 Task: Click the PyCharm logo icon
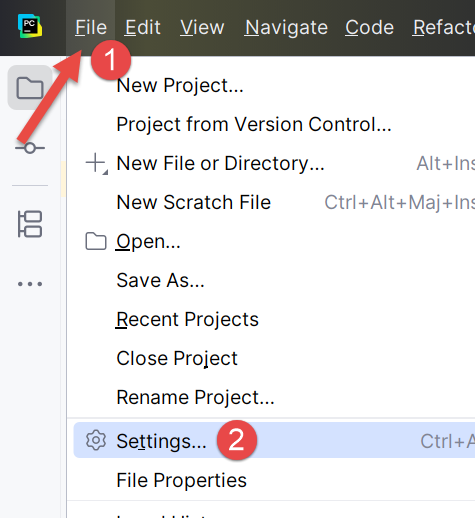coord(30,26)
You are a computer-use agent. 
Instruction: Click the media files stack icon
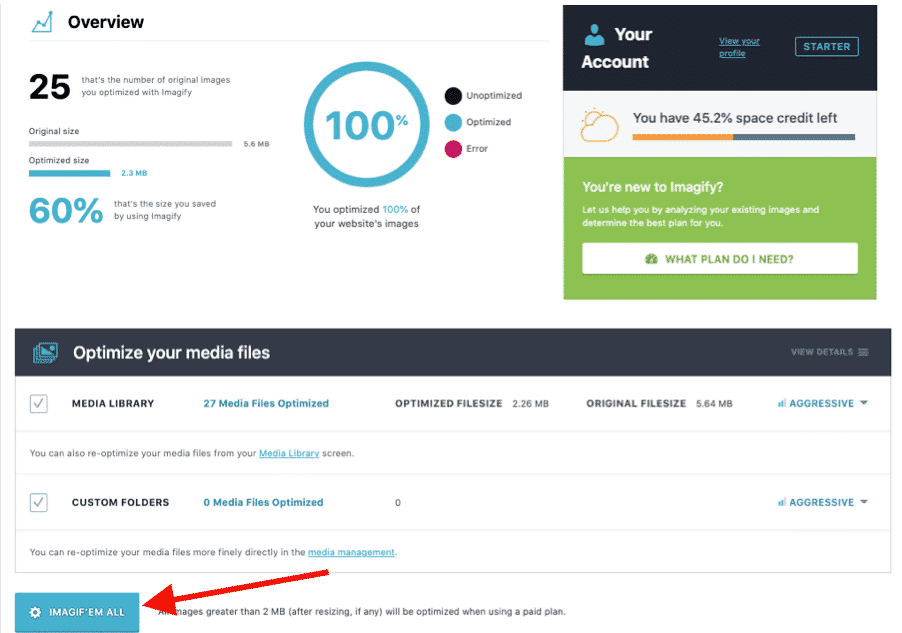pyautogui.click(x=45, y=353)
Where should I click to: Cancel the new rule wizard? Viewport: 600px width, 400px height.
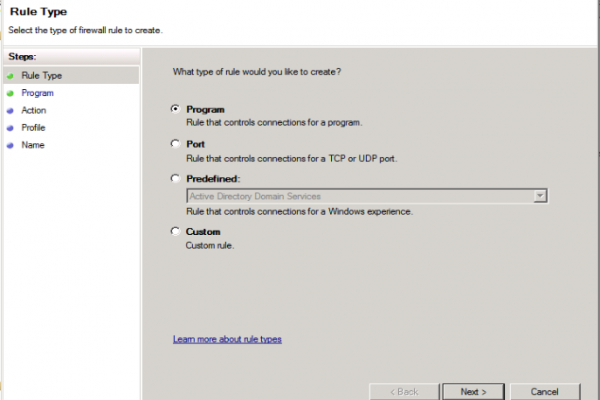point(545,392)
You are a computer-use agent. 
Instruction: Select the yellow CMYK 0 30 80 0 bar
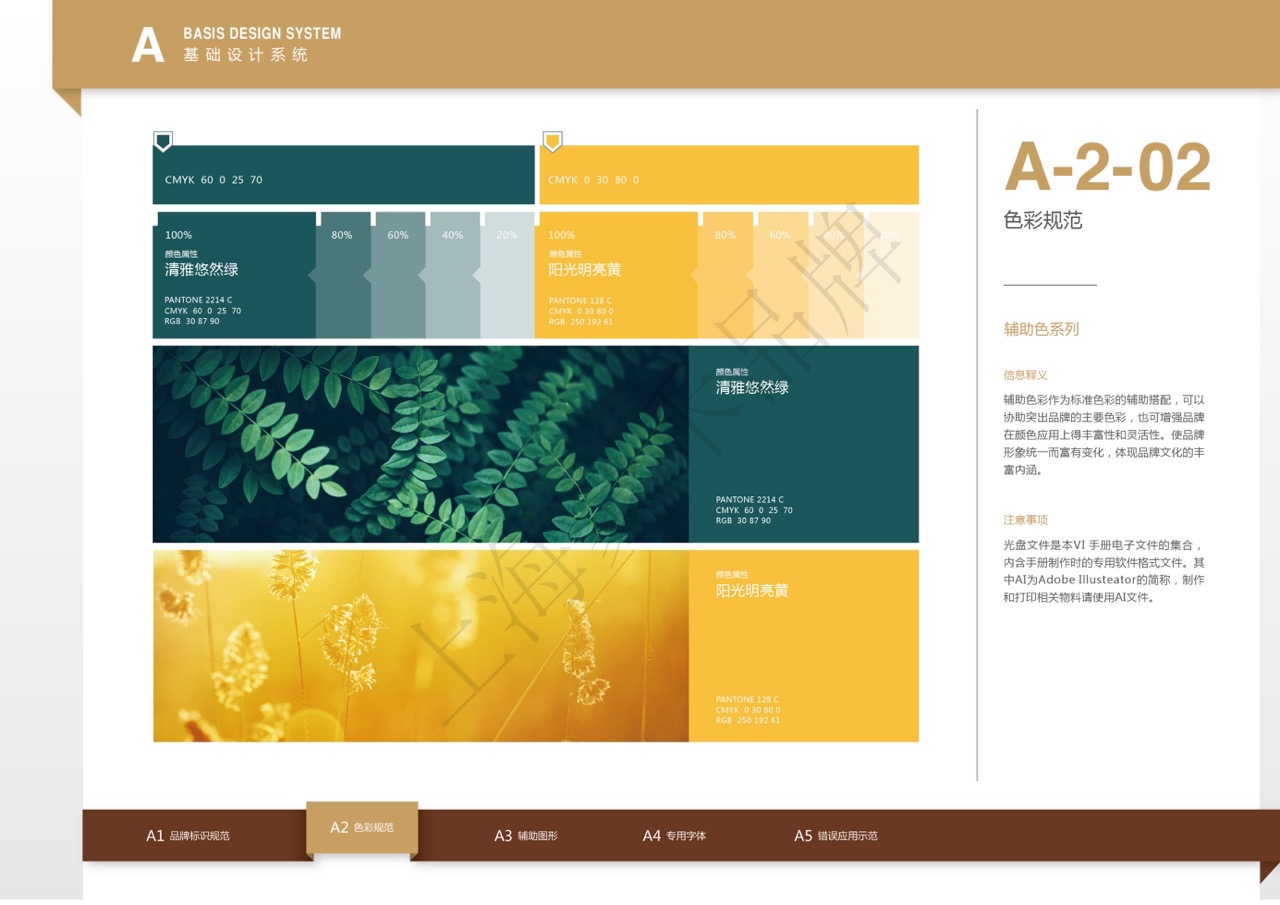coord(728,176)
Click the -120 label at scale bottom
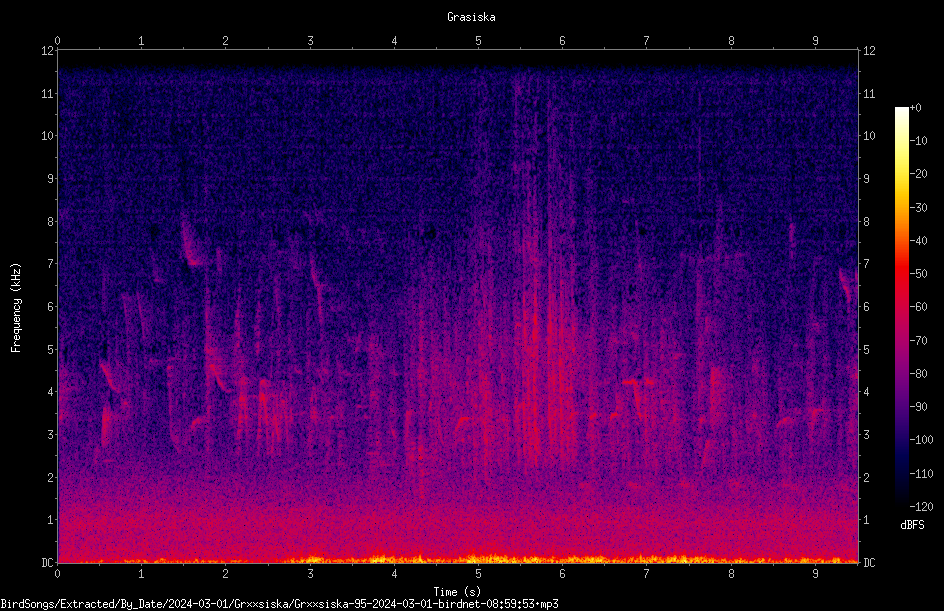Screen dimensions: 944x611 tap(921, 506)
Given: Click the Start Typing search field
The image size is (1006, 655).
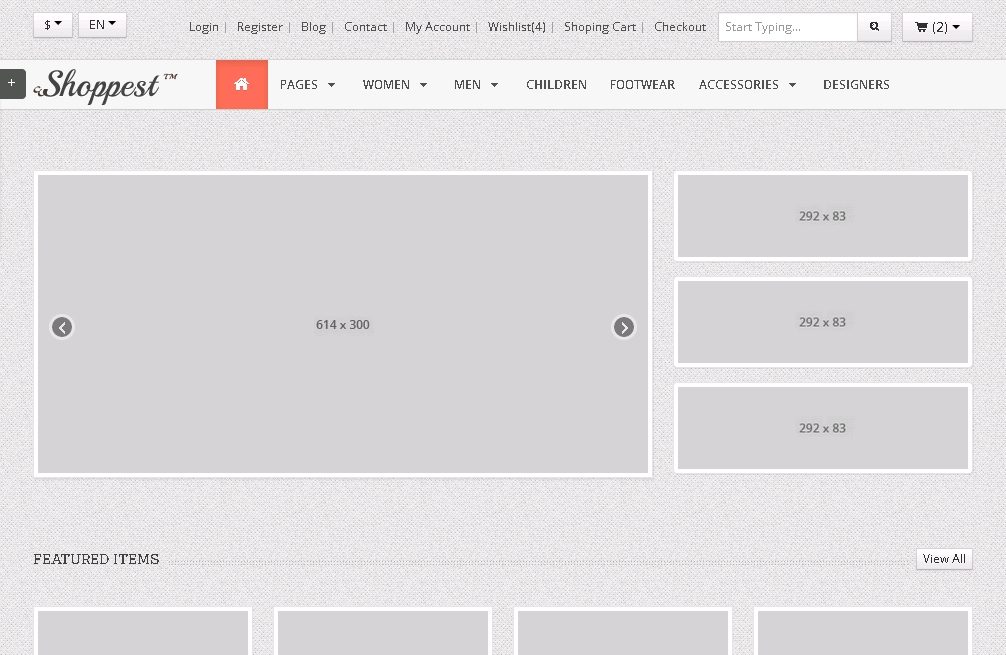Looking at the screenshot, I should [787, 27].
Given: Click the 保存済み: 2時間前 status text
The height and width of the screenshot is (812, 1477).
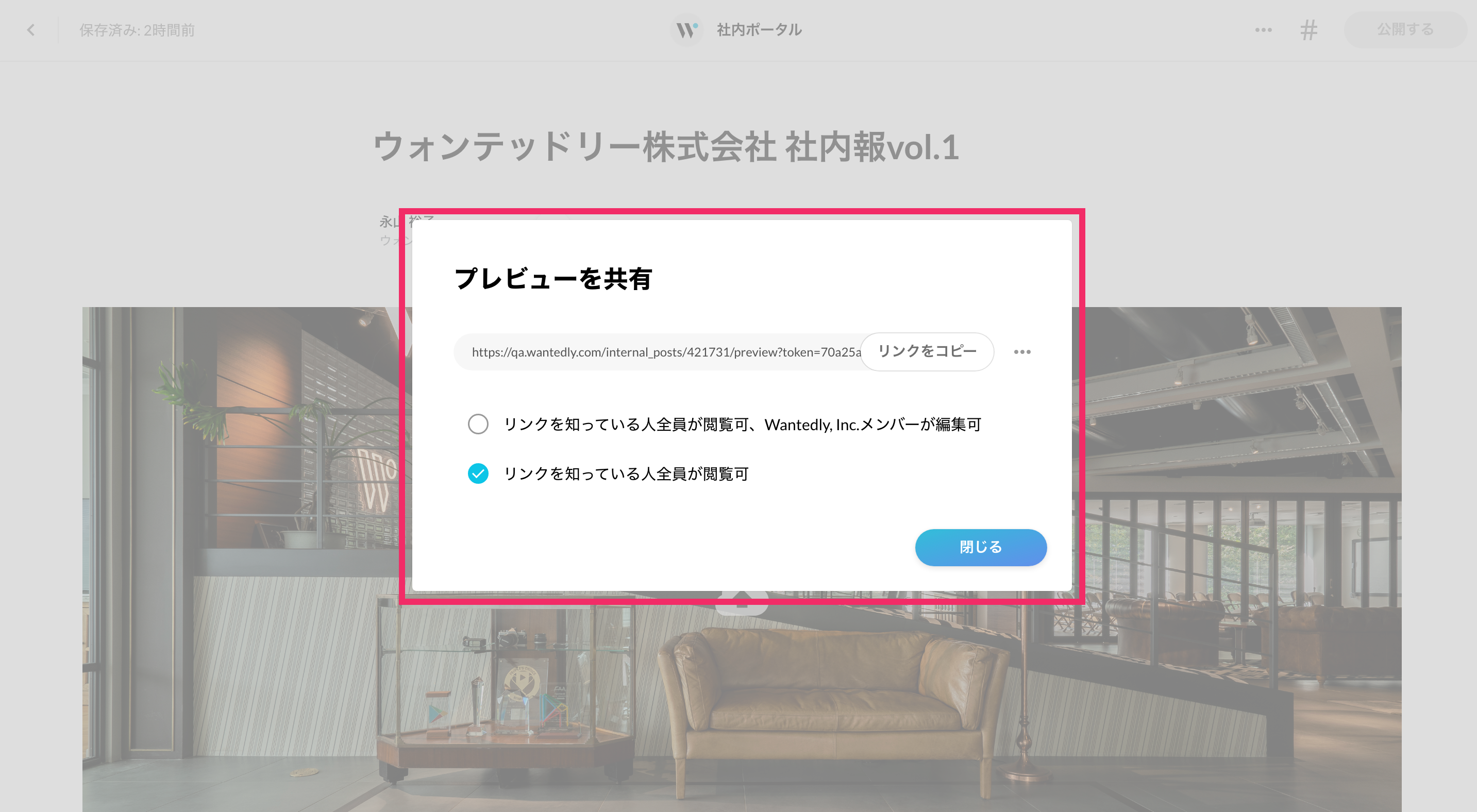Looking at the screenshot, I should 137,30.
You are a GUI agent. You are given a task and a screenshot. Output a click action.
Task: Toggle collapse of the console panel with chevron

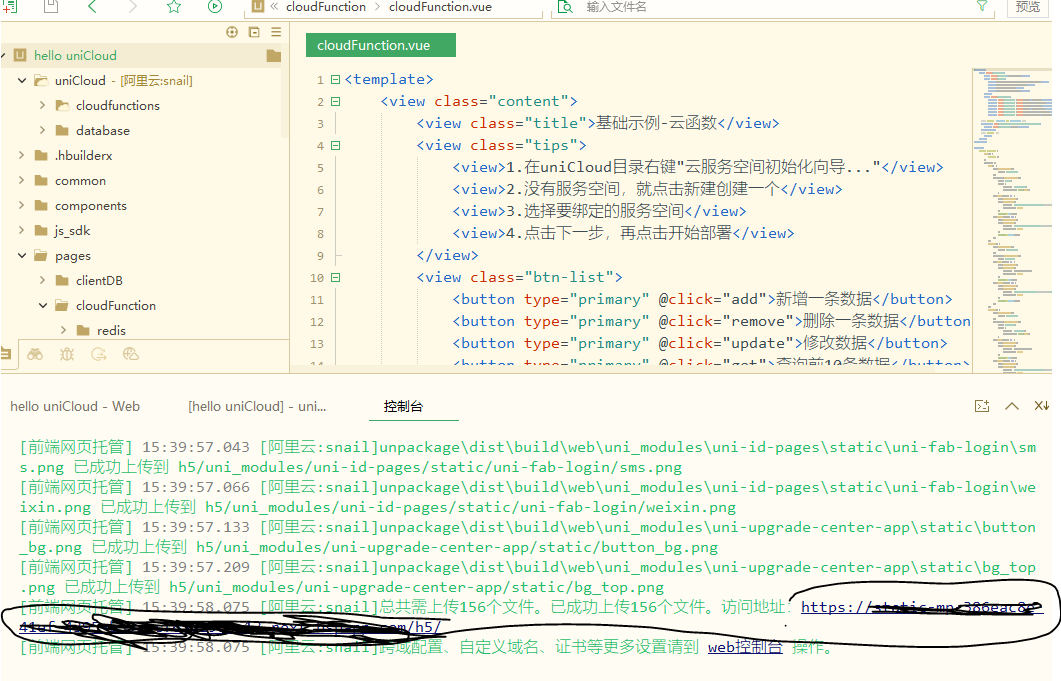click(x=1011, y=406)
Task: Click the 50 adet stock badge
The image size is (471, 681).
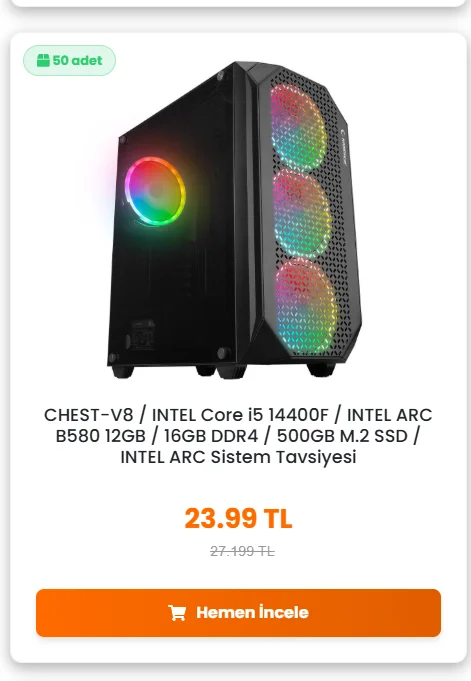Action: (x=70, y=60)
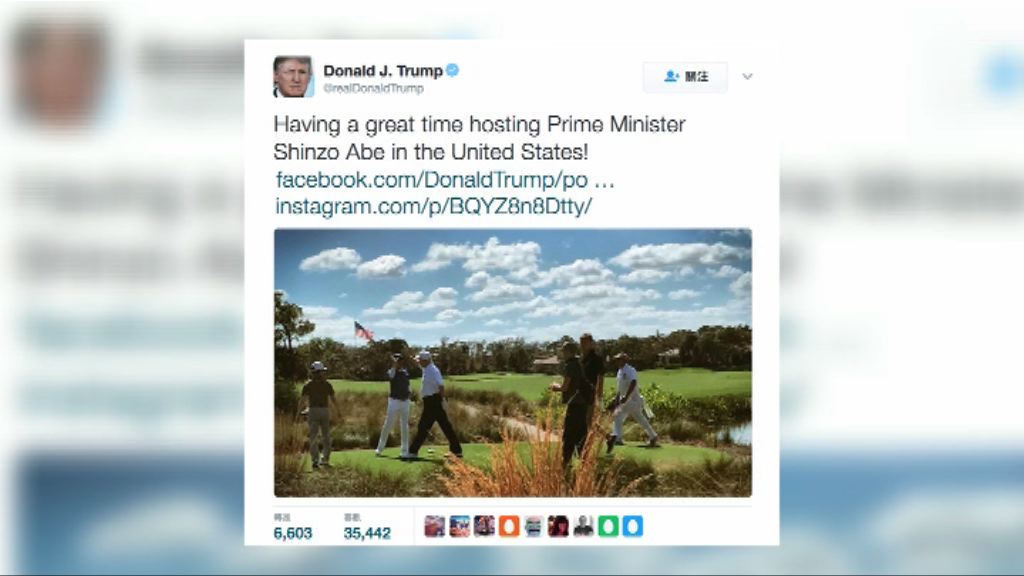Open the golf course photo in the tweet

[513, 362]
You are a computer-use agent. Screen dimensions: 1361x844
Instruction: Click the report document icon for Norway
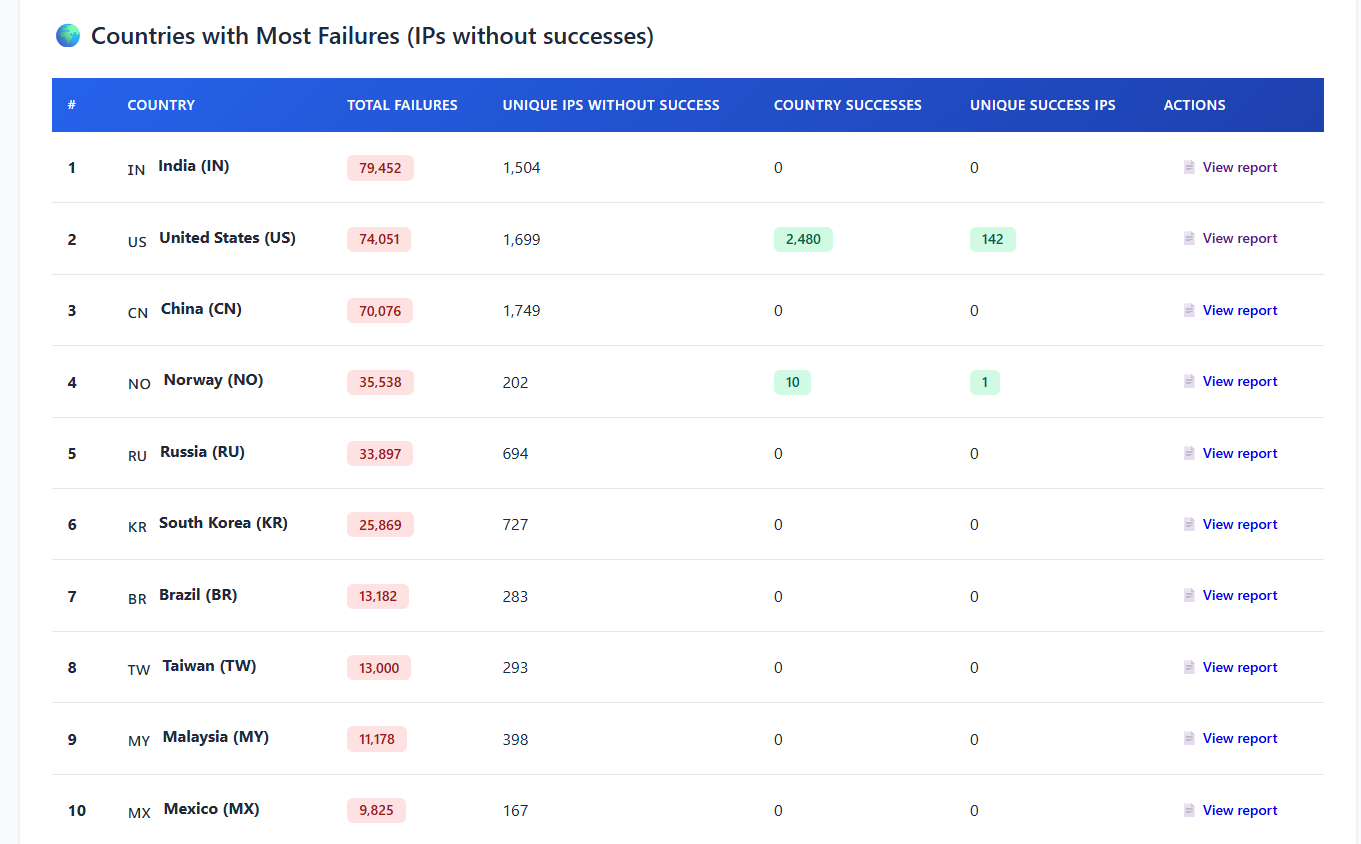tap(1189, 382)
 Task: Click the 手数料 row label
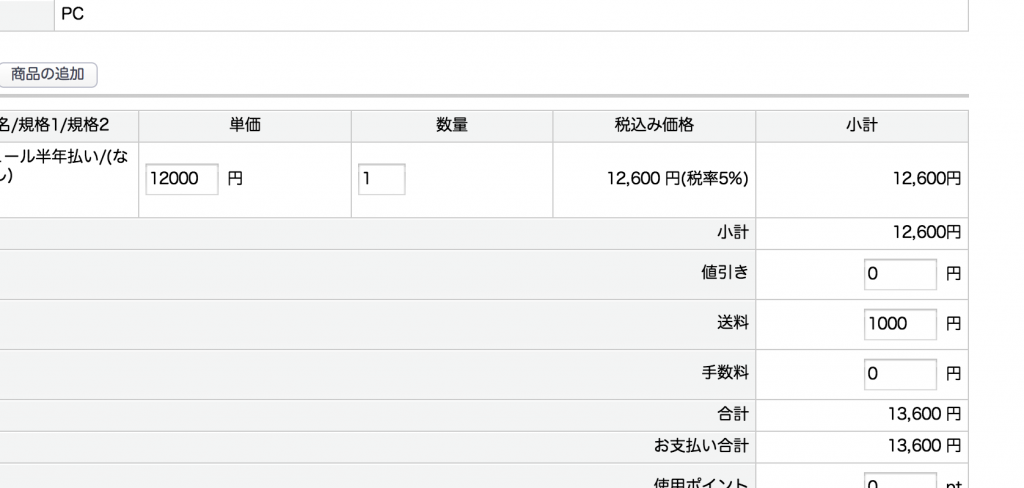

[Your objective]: Skip the pictures and print each record exactly as it stands.

[Task output]:
 Task: Click the PyCharm logo icon
coord(30,26)
You are a computer-use agent. 
Instruction: Click the media files stack icon
pyautogui.click(x=45, y=353)
Where should I click to: Cancel the new rule wizard? Viewport: 600px width, 400px height.
point(545,392)
You are a computer-use agent. 
Instruction: Select the yellow CMYK 0 30 80 0 bar
coord(728,176)
Click the -120 label at scale bottom
Screen dimensions: 944x611 tap(921, 506)
Given: Click the Start Typing search field
The image size is (1006, 655).
Looking at the screenshot, I should [787, 27].
Given: Click the 保存済み: 2時間前 status text
The height and width of the screenshot is (812, 1477).
Looking at the screenshot, I should 137,30.
You are a GUI agent. You are given a task and a screenshot. Output a click action.
Task: Toggle collapse of the console panel with chevron

click(x=1011, y=406)
Task: Click the 50 adet stock badge
The image size is (471, 681).
Action: (x=70, y=60)
Open the golf course photo in the tweet

[513, 362]
You are a computer-use agent. Screen dimensions: 1361x844
Instruction: Click the report document icon for Norway
tap(1189, 382)
 Task: Click the 手数料 row label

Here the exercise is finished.